TASK STATEMENT: Print out the entries below with no edits.

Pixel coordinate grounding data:

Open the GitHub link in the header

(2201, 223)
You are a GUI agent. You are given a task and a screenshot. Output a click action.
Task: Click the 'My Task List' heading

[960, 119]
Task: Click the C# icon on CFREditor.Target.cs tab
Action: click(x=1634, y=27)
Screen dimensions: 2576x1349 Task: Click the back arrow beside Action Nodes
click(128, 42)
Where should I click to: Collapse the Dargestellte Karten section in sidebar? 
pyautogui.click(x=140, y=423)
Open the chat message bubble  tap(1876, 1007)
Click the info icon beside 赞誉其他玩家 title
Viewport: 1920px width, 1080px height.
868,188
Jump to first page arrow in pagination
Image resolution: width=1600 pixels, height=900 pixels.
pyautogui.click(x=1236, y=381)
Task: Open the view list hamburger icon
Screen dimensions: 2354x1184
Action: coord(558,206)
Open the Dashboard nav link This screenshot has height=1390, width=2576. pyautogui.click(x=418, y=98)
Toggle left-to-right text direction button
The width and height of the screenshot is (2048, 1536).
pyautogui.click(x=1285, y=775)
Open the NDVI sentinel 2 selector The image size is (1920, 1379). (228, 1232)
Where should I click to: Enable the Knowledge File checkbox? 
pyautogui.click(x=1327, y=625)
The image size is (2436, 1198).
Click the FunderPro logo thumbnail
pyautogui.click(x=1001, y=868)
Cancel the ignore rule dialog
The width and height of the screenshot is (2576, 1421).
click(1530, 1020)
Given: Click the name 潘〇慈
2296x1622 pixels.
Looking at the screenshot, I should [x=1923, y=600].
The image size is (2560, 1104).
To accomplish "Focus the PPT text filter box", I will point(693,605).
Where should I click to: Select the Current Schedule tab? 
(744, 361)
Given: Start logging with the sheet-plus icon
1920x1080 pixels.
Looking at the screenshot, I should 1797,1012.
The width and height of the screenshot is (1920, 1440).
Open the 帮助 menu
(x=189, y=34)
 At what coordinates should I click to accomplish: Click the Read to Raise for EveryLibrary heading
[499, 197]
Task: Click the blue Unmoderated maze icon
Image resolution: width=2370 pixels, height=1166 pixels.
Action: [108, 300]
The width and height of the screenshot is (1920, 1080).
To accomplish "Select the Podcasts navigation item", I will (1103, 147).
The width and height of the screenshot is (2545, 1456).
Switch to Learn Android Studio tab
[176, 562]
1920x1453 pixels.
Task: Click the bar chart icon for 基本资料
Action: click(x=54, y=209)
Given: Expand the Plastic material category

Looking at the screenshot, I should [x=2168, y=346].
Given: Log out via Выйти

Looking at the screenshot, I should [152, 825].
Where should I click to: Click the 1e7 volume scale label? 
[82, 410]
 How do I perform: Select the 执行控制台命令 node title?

ANSWER AREA:
Open the GitHub link in the header

(2201, 223)
You are a GUI agent. You are given a task and a screenshot. Output a click action.
Task: Click the 'My Task List' heading

[960, 119]
Task: Click the C# icon on CFREditor.Target.cs tab
Action: click(x=1634, y=27)
Screen dimensions: 2576x1349 Task: Click the back arrow beside Action Nodes
click(128, 42)
Where should I click to: Collapse the Dargestellte Karten section in sidebar? 
pyautogui.click(x=140, y=423)
Open the chat message bubble  tap(1876, 1007)
Click the info icon beside 赞誉其他玩家 title
Viewport: 1920px width, 1080px height.
868,188
Jump to first page arrow in pagination
Image resolution: width=1600 pixels, height=900 pixels.
pyautogui.click(x=1236, y=381)
Task: Open the view list hamburger icon
Screen dimensions: 2354x1184
Action: coord(558,206)
Open the Dashboard nav link This screenshot has height=1390, width=2576. pyautogui.click(x=418, y=98)
Toggle left-to-right text direction button
The width and height of the screenshot is (2048, 1536).
pyautogui.click(x=1285, y=775)
Open the NDVI sentinel 2 selector The image size is (1920, 1379). (228, 1232)
Where should I click to: Enable the Knowledge File checkbox? 
pyautogui.click(x=1327, y=625)
The image size is (2436, 1198).
Click the FunderPro logo thumbnail
pyautogui.click(x=1001, y=868)
Cancel the ignore rule dialog
The width and height of the screenshot is (2576, 1421).
click(1530, 1020)
Given: Click the name 潘〇慈
2296x1622 pixels.
Looking at the screenshot, I should [x=1923, y=600].
The image size is (2560, 1104).
To accomplish "Focus the PPT text filter box", I will point(693,605).
Where should I click to: Select the Current Schedule tab? 
(744, 361)
Given: Start logging with the sheet-plus icon
1920x1080 pixels.
Looking at the screenshot, I should 1797,1012.
The width and height of the screenshot is (1920, 1440).
Open the 帮助 menu
(x=189, y=34)
 At what coordinates should I click to accomplish: Click the Read to Raise for EveryLibrary heading
[499, 197]
Task: Click the blue Unmoderated maze icon
Image resolution: width=2370 pixels, height=1166 pixels.
Action: [108, 300]
The width and height of the screenshot is (1920, 1080).
To accomplish "Select the Podcasts navigation item", I will (1103, 147).
The width and height of the screenshot is (2545, 1456).
Switch to Learn Android Studio tab
[176, 562]
1920x1453 pixels.
Task: Click the bar chart icon for 基本资料
Action: click(x=54, y=209)
Given: Expand the Plastic material category

Looking at the screenshot, I should [x=2168, y=346].
Given: Log out via Выйти

Looking at the screenshot, I should [152, 825].
Where should I click to: Click the 1e7 volume scale label? 
[82, 410]
 How do I perform: Select the 执行控制台命令 node title?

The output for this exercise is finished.